Quote the SynthQuery page word for word, from "Engineered SynthQuery, a" up to and including "to SQL operations.".

━━━ Text provided

SynthQuery: CSV/JSON Data Processing and Querying Tool

Abstract

Engineered SynthQuery, a Python-based tool, providing SQL-like querying capabilities for large CSV/ JSON files, with a focus on overcoming memory limitations in data processing.

Achievement

  • Implemented features including data insertion, deletion, updating, filtering, joins, aggregation, and sorting, enabling complex data manipulations akin to SQL operations.
  • Optimized for scalability through chunk-based data processing and external sorting algorithms, significantly improving performance for large datasets.
  • Designed a command-line interface and a Flask web application front-end.

SQL/NoSQL Functionalities

Help:

                python3 main.py --help 
                

CSV Basic Functionalities:

                cre_db (create database)
                del_db (delete database)                
                cre_tb (create table)
                ins_cval (insert values to csv file)

━━━━━━
━━━ Record excerpts

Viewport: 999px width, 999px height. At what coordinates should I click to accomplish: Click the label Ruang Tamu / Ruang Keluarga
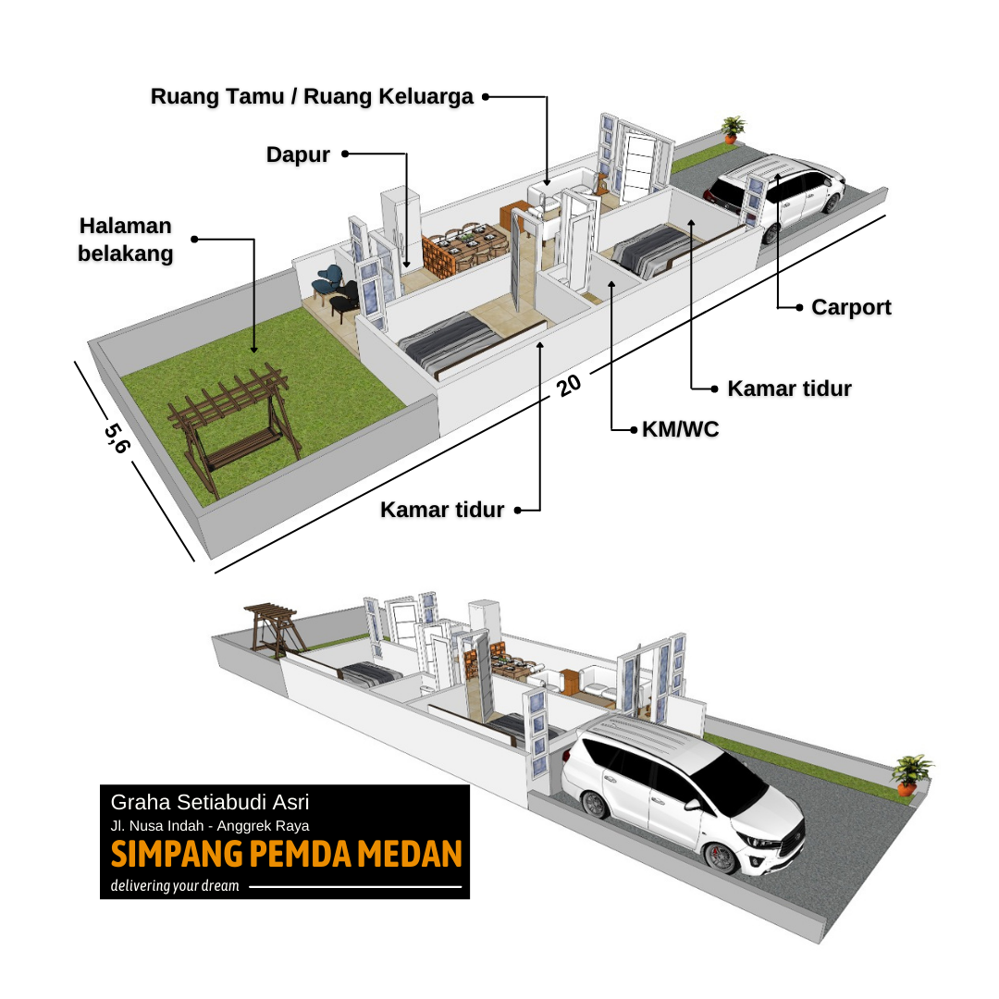(312, 96)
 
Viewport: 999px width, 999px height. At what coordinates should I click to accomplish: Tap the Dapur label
(298, 154)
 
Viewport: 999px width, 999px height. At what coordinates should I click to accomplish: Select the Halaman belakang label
(125, 240)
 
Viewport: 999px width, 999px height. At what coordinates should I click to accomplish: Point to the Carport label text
(851, 307)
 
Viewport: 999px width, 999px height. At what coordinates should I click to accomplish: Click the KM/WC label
(680, 429)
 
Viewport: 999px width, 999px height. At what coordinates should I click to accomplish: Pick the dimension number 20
(568, 383)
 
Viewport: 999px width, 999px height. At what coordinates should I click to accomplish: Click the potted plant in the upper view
(733, 129)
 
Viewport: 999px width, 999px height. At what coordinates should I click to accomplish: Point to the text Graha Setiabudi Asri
(216, 802)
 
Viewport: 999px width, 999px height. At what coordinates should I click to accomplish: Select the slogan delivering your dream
(175, 886)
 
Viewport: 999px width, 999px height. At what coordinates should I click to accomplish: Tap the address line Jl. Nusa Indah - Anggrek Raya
(210, 826)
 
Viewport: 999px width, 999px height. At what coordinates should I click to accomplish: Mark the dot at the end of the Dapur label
(345, 154)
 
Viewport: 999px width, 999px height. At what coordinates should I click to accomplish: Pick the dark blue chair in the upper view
(329, 278)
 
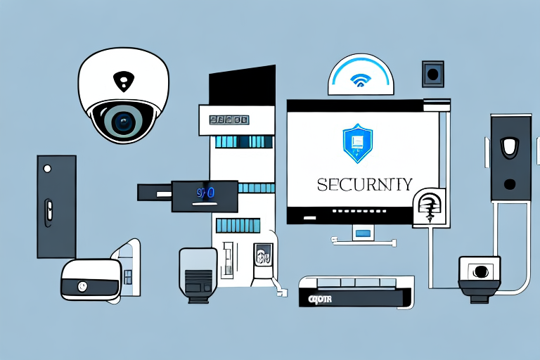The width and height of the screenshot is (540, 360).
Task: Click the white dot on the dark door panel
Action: click(x=47, y=169)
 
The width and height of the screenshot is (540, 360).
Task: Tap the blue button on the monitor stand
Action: click(x=363, y=232)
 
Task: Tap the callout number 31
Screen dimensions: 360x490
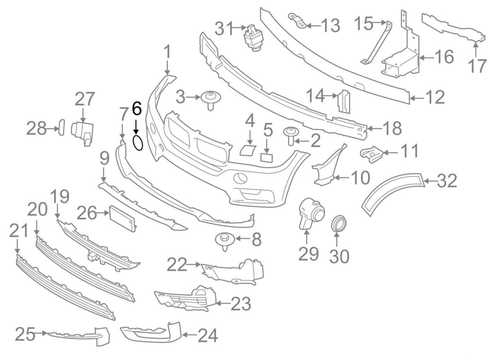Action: point(226,29)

━━━━━━

## Output for this exercise
Engineered SynthQuery, a Python-based tool, providing SQL-like querying capabilities for large CSV/ JSON files, with a focus on overcoming memory limitations in data processing.

Achievement

  • Implemented features including data insertion, deletion, updating, filtering, joins, aggregation, and sorting, enabling complex data manipulations akin to SQL operations.